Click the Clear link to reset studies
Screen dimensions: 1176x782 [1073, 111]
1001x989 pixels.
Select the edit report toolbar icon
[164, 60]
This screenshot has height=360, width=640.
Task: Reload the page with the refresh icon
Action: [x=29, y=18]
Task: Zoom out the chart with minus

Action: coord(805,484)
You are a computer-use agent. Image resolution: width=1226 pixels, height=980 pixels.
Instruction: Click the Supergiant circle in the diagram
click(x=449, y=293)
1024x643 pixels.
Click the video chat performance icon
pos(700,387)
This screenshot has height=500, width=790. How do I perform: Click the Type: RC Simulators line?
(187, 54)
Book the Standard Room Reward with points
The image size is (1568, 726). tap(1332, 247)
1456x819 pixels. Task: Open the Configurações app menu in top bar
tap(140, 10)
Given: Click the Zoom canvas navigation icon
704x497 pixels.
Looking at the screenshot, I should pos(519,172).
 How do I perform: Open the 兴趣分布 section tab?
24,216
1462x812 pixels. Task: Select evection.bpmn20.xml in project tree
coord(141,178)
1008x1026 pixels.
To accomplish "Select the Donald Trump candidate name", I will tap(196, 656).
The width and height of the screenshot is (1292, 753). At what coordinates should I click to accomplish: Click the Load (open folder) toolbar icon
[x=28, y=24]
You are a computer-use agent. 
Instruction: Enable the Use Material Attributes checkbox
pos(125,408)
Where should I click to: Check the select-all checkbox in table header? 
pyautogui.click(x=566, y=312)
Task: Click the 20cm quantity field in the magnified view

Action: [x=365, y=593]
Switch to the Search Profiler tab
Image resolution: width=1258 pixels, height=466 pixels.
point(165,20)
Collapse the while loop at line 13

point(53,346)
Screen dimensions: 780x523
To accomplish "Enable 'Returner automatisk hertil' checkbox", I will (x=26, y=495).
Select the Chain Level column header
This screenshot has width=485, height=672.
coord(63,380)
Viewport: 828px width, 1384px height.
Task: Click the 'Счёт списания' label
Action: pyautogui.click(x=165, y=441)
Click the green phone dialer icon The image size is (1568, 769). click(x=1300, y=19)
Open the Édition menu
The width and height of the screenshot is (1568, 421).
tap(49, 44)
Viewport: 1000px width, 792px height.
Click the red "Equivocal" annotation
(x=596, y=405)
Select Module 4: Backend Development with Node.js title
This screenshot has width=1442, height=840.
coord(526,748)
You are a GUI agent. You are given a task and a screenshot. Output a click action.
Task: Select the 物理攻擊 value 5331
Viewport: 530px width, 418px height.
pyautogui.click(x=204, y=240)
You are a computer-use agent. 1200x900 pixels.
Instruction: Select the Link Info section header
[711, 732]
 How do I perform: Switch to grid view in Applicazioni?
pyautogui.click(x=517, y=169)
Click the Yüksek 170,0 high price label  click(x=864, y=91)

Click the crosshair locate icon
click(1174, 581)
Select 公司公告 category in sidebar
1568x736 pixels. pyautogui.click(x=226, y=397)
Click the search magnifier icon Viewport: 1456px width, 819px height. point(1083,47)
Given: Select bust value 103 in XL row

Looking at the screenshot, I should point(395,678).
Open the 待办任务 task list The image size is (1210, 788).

====================

▸ **Assignment**:
Return every line of the material in which the word "computer" is found.

▸ **Answer for this exercise**:
You are a computer-use agent. Image resolution: width=1226 pixels, height=980 pixels.
You are a computer-use agent. 
You are a computer-use agent. 1200x900 pixels.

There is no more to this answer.